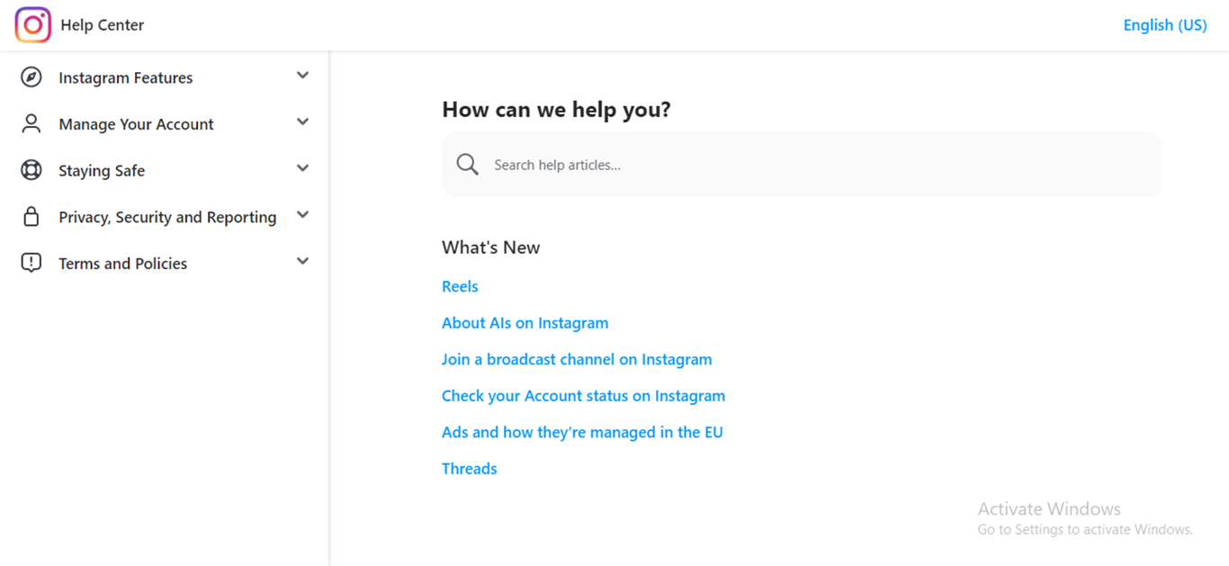Click the lifebuoy icon beside Staying Safe

tap(31, 170)
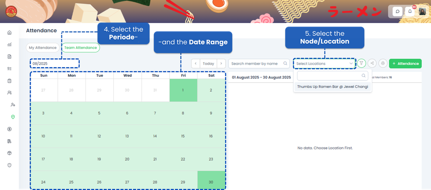Select August 15 on the calendar

point(183,136)
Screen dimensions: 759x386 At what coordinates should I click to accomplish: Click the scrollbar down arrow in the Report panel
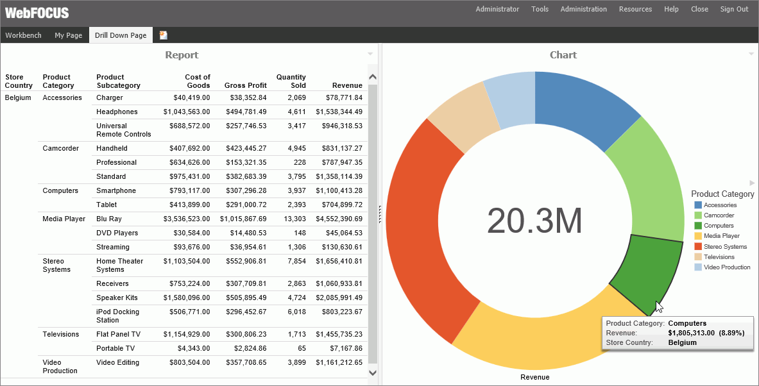tap(373, 372)
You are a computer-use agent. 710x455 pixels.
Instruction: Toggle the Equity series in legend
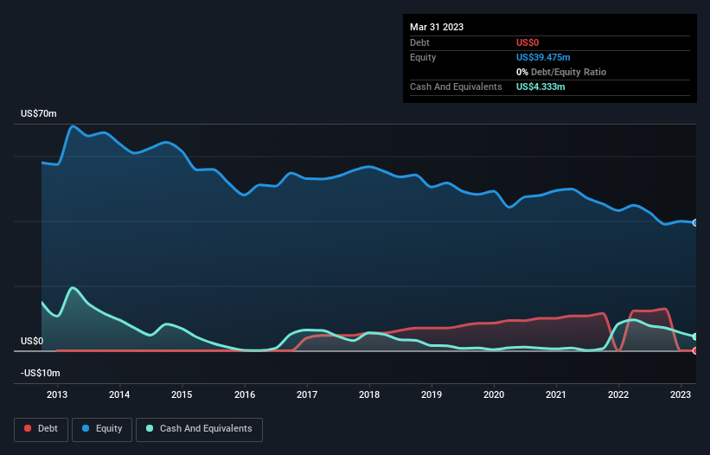point(102,429)
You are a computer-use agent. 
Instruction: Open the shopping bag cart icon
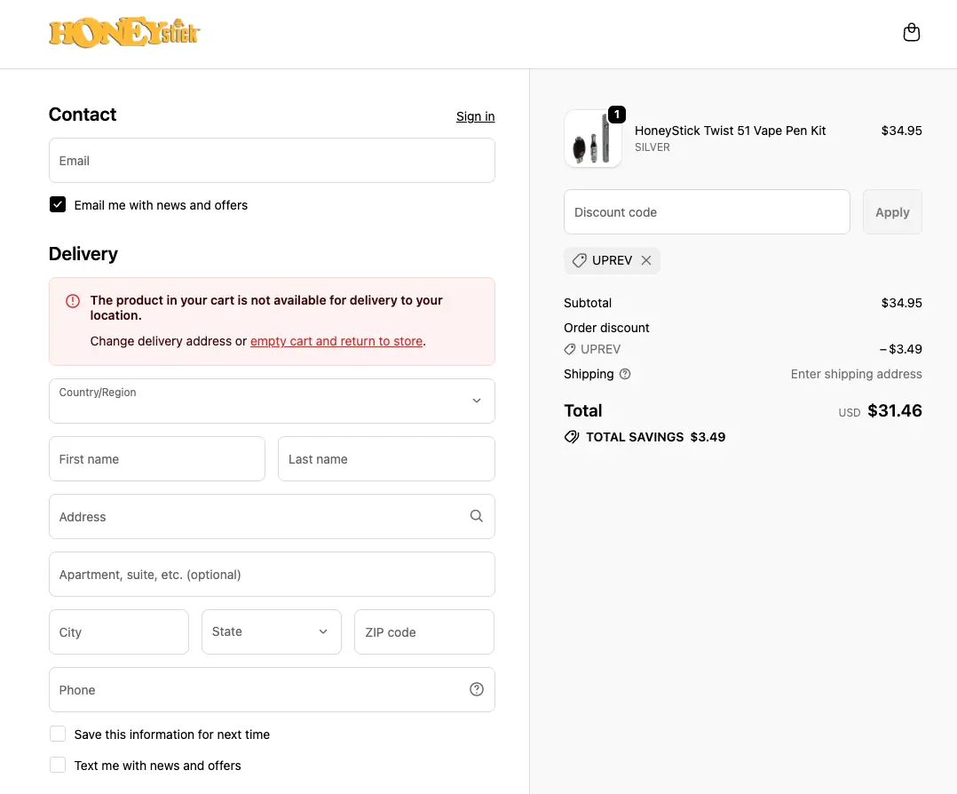pyautogui.click(x=911, y=33)
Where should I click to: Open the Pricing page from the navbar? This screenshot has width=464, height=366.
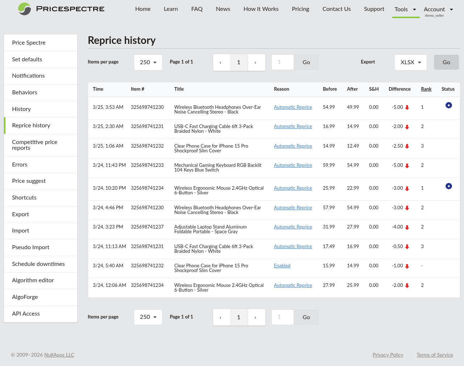(x=300, y=9)

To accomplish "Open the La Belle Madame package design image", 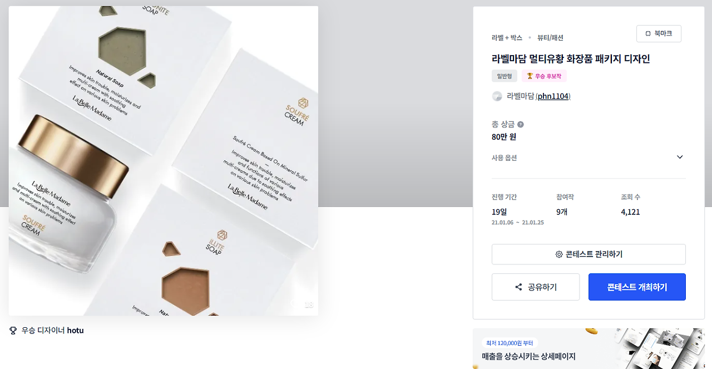I will [x=164, y=161].
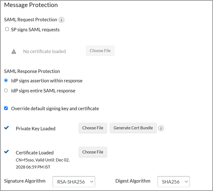Open the Signature Algorithm RSA-SHA256 dropdown
The width and height of the screenshot is (213, 191).
click(x=74, y=182)
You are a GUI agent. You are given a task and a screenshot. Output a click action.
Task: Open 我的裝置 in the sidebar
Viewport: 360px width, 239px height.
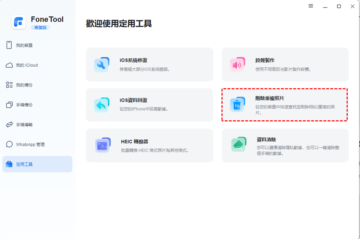click(24, 45)
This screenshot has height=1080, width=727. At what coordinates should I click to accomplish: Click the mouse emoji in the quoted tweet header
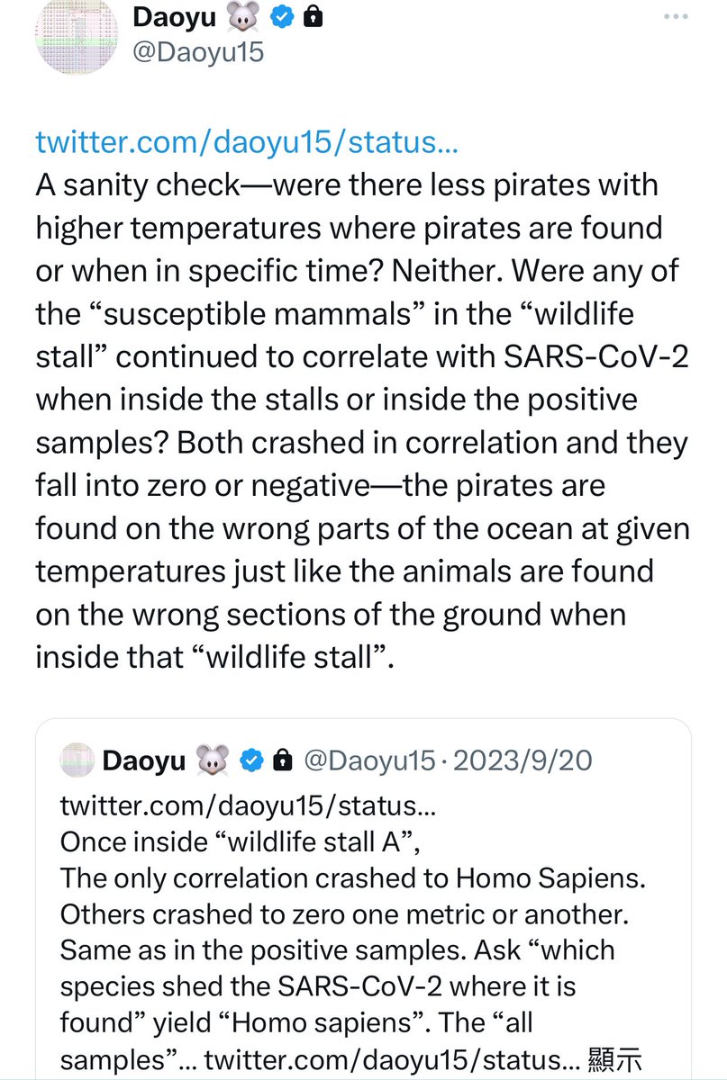coord(213,761)
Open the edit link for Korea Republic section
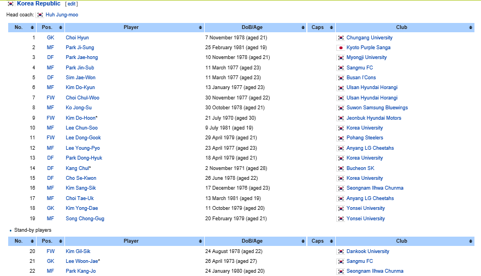Screen dimensions: 481x276 coord(72,4)
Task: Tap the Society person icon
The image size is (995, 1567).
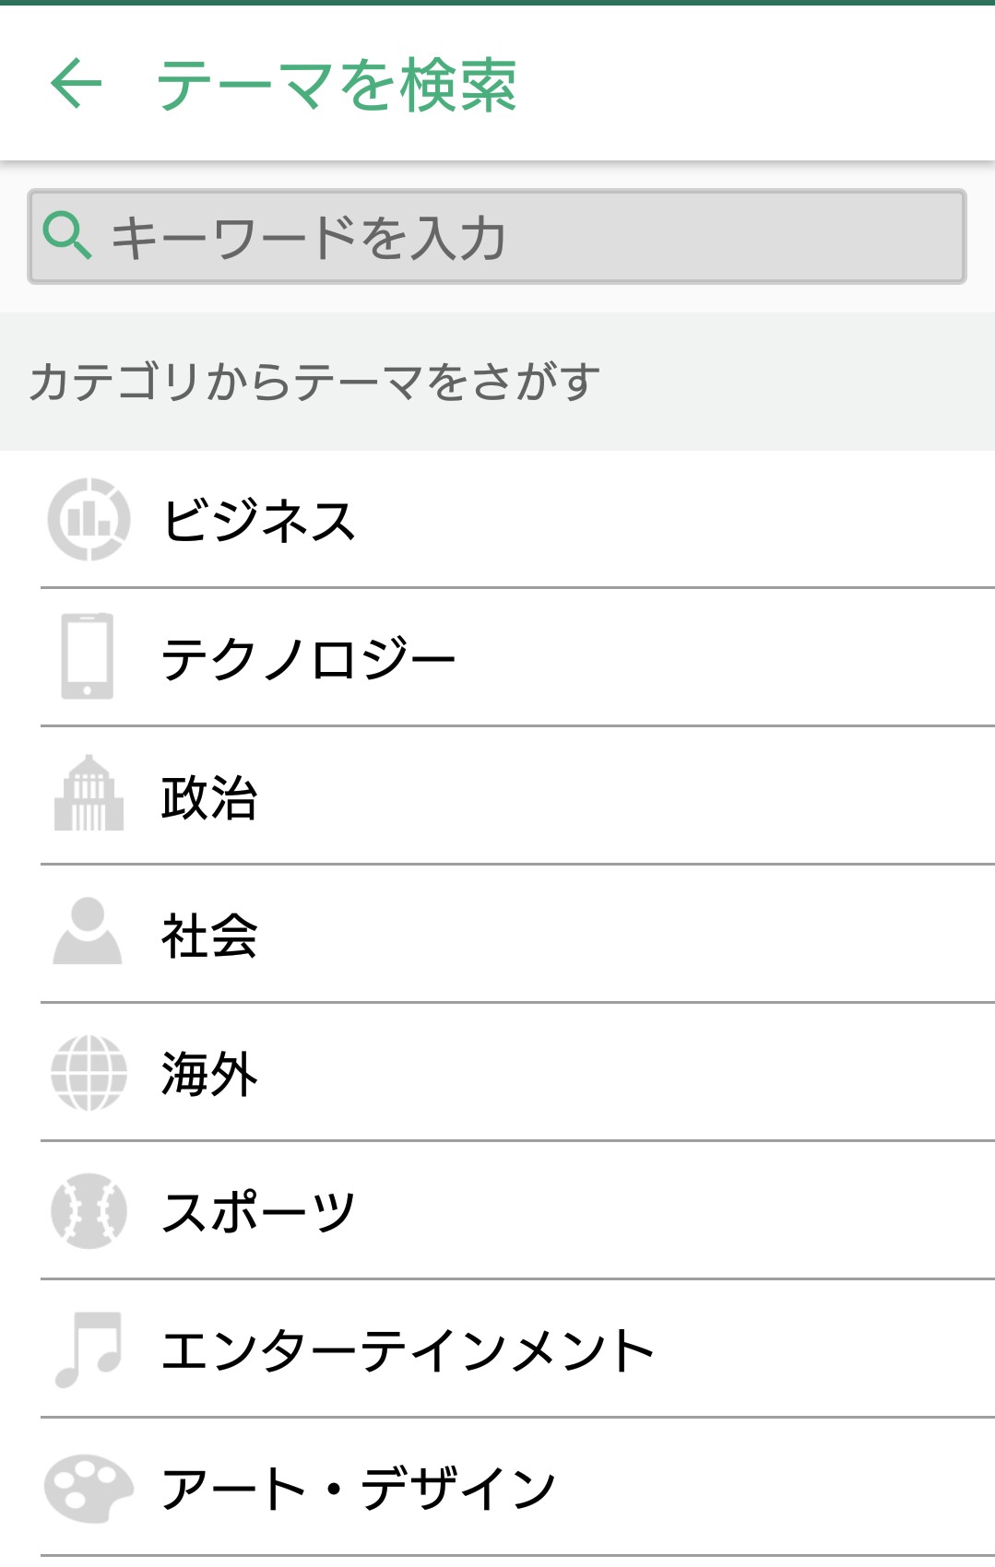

» **Exercise description**: What is the number of lines in the listing that contain the word "agent"? Give that number and nothing else.

» **Task output**: 3